The moment when someone might have been able to be persuaded to do the experiments of seeing how a woman would fare flying in space really ends with that decision to streamline the space program toward the Moon landing. They had one goal that didn’t include the social experimentation of flying a woman, and they were then legitimately concerned about the political ramifications of having any flights that seemed off of the lunar focus. Certainly they worried a lot about, if anything happened to a woman on a flight, whether that would end all human spaceflight programs.

Women astronaut trainees Jerrie Cobb and Janey Hart testify before Congress in 1962.
Women astronaut trainees Jerrie Cobb and Janey Hart testify before Congress in 1962.
Photo: Netflix

In the Netflix documentary, some interviewees say NASA didn’t want the program, or to see women in space at all. Is that accurate? Does it overstate the conspiratorial image?

I think the story gets told in two different ways: as a door shut in the face of these women, or a door briefly opened for them. And I think in the larger history on women’s accomplishments that require physicality and moving into traditionally masculine realms, you see a lot of beginnings of programs, or beginnings of opportunities for women, and then that rolls back, and then it comes back again 15 years later. I’ve been fascinated by this story of a privately funded women’s astronaut testing project, because it was a moment when some people, who were highly recognized and had great reputations in the medical community, took women seriously as medical subjects in an era when that just wasn’t done.

Most pharmaceutical research, until very recently, excluded women. Most medical experiments would have excluded women, because the medical profession worried that women’s monthly cycles made them unreliable test subjects. For the doctor who NASA trusted with its physical testing to be looking at women not as flawed men, but perhaps as astronaut candidates who could even be more physically suitable than men were — that’s a remarkable opening of a door in the very early 1960s. There just wasn’t the support yet that would have helped them keep it open. The women’s organizations that might have advocated for these women simply didn’t exist yet.

Who was Jacqueline Cochran, and what role did she play in the program?

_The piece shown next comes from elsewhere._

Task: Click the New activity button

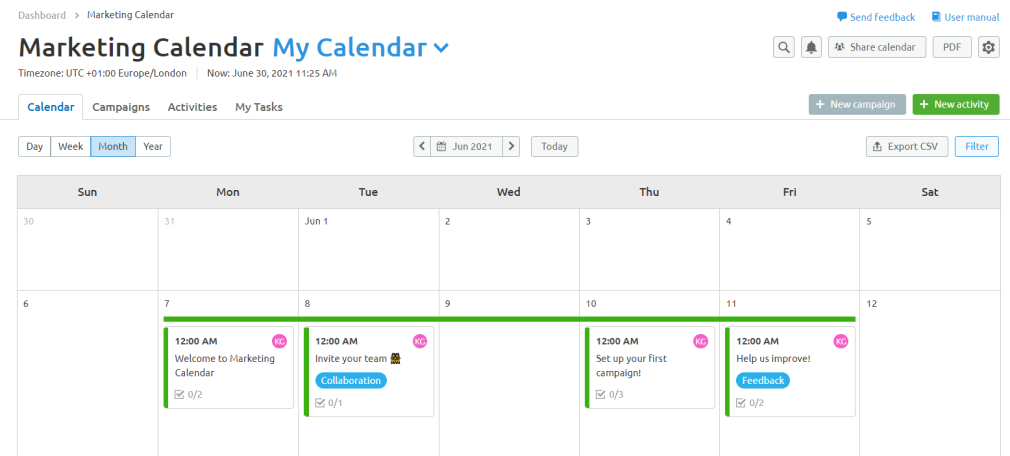Action: [x=955, y=104]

Cochran is a fascinating historical character, in that she was great friends with Randy Lovelace. She was a contemporary pilot of Amelia Earhart, she was a record-setting pilot in her own right, and married to one of the richest men in America, Floyd Odlum. So she had access to great resources. She had actually been the head of the Women Airforce Service Pilots during the Second World War. So she is the funder for Lovelace’s Woman in Space Program. At the end, she actually testified against the women at the house subcommittee hearing.

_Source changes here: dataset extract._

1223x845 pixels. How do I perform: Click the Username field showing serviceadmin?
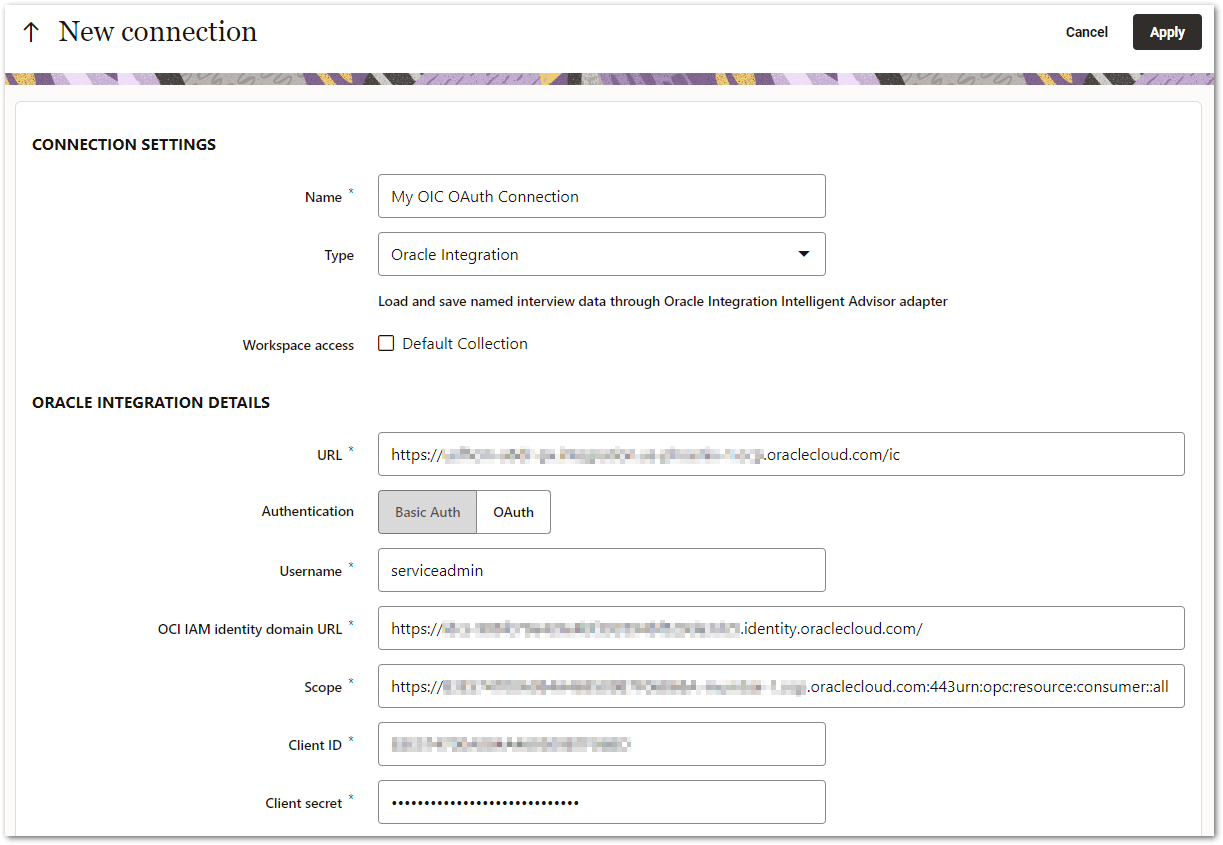tap(600, 569)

“there’s a slow evolving story of women struggling to have their capabilities recognized.”


It’s not written down anywhere. She never wrote down exactly, “This is why I did that.” My conclusion as a historian is that she hoped that the program could be revived in a different form under NASA’s auspices, and that she would be the head of that, the way she had been the head of the Women Airforce Service Pilots during the Second World War. I think as a politically astute person, she saw that the project as done by Lovelace was not going to go forward in any real way in that moment in the early 1960s, and she worked behind the scenes throughout the 1960s to try to influence NASA to start a women’s program. She did an extended term as a consultant to the agency, and was very pleased with the association with such a powerful agency.

Why is it important to know about these trailblazing women?

The history of women’s ongoing struggle for recognition — intellectually, politically, socially, culturally — is rooted in the understanding of women’s capabilities. And this is an important first look at women as physically capable. I think that when we look at the ways women are still struggling to be recognized, in boardrooms or in the Supreme Court, or the White House, or in Congress, there’s a slowly evolving story of women struggling to have their capabilities recognized. And this is an important early episode where someone took women and their bodies seriously, as capable.